• [PROBLEM]: Retype, character for character, the part of the records that opens with the line containing "is your company" and closes with the line containing "[x=503, y=21]", including both of those lines.

• [RECORDS]:

# # #

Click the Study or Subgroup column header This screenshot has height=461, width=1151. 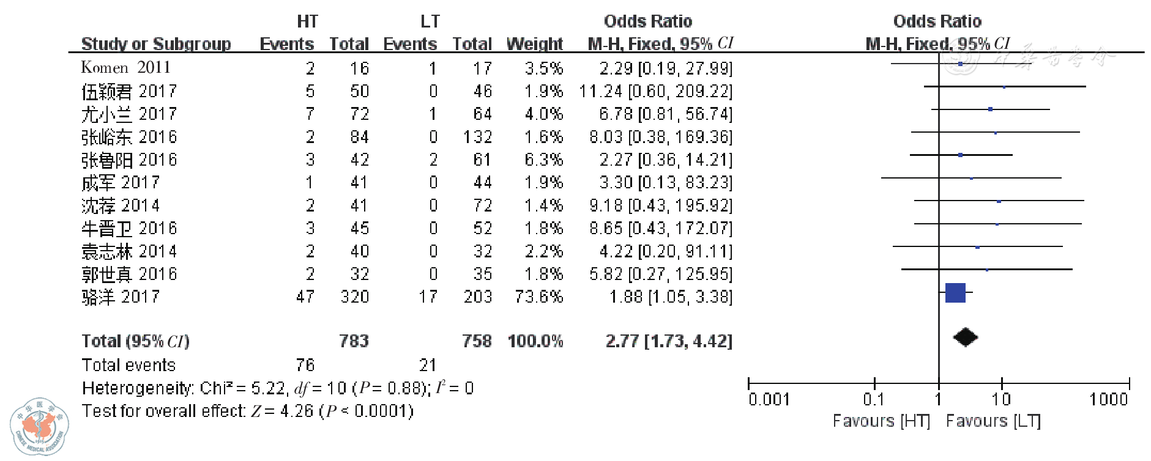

# # #

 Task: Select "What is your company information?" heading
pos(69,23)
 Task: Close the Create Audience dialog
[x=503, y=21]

# # #

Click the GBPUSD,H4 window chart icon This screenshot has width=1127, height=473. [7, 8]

# # #

• [SOLUTION TO THE PROBLEM]:
 Task: Select "What is your company information?" heading
pos(69,23)
 Task: Close the Create Audience dialog
[x=503, y=21]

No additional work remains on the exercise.